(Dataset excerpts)
+++
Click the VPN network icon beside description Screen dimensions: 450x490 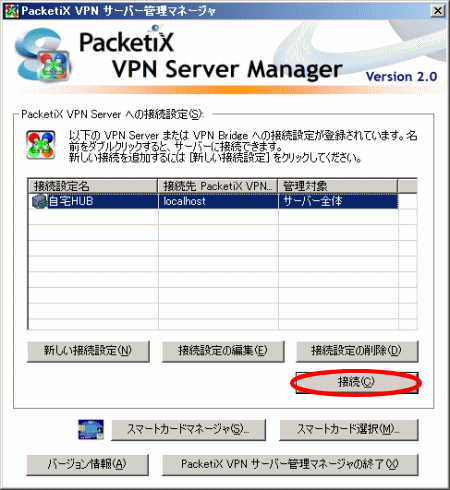41,145
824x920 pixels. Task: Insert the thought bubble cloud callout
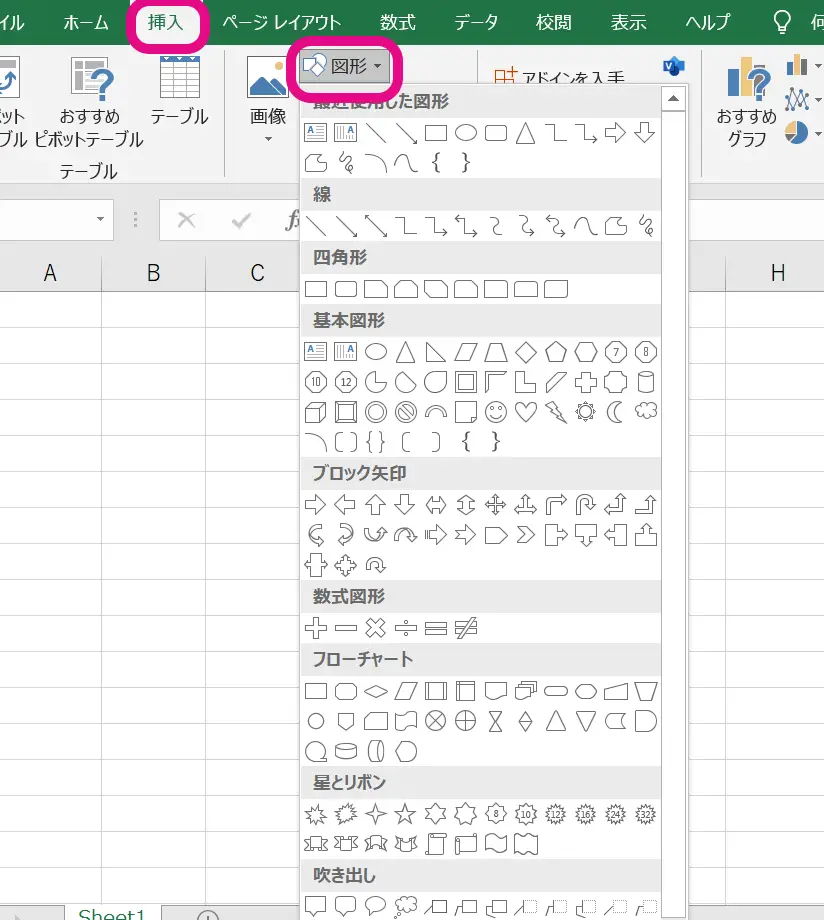point(405,906)
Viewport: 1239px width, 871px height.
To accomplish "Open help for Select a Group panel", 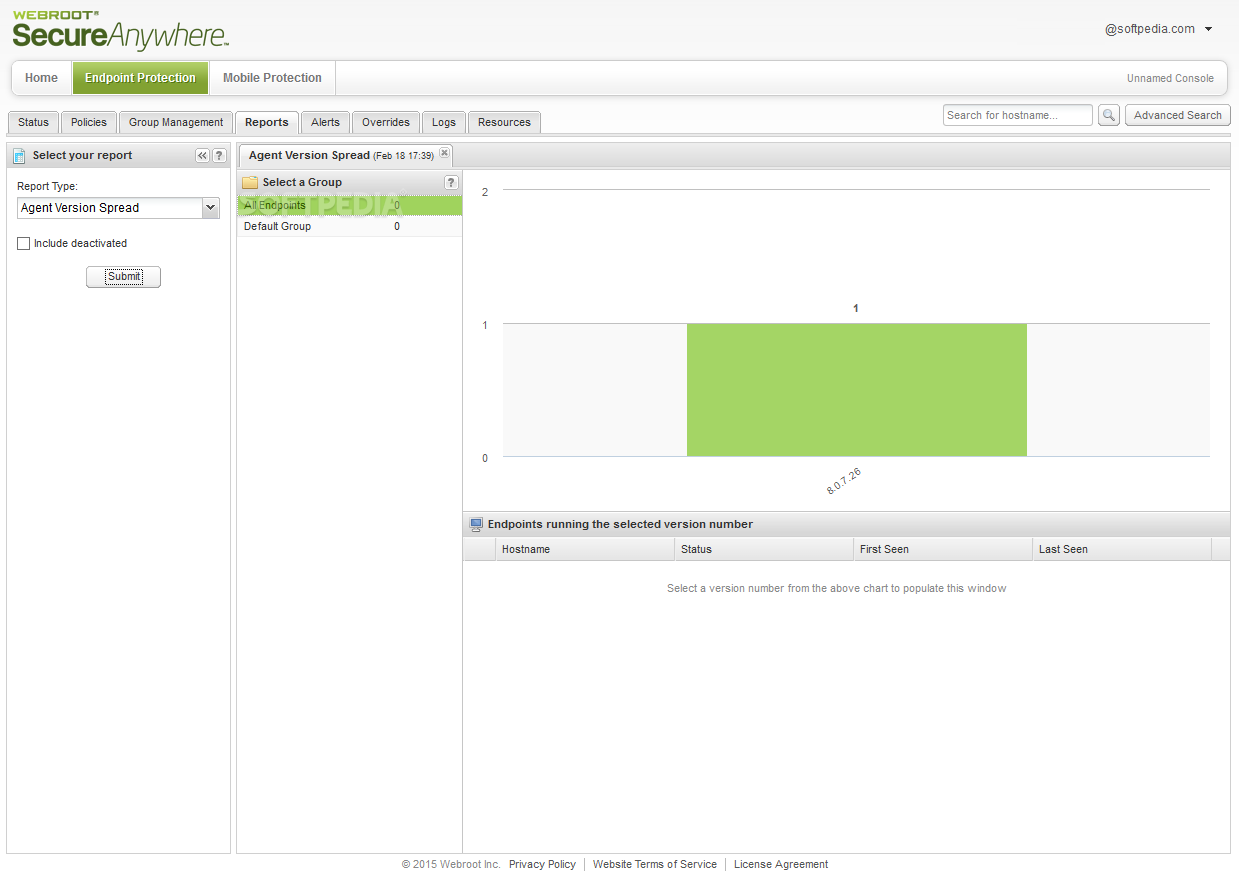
+++
Please set down, exactly and with nothing added, the lines from the line with "Viewport: 1239px width, 871px height." to the end of the entries above, omitting pictures.

Viewport: 1239px width, 871px height.
To accomplish "Open help for Select a Group panel", 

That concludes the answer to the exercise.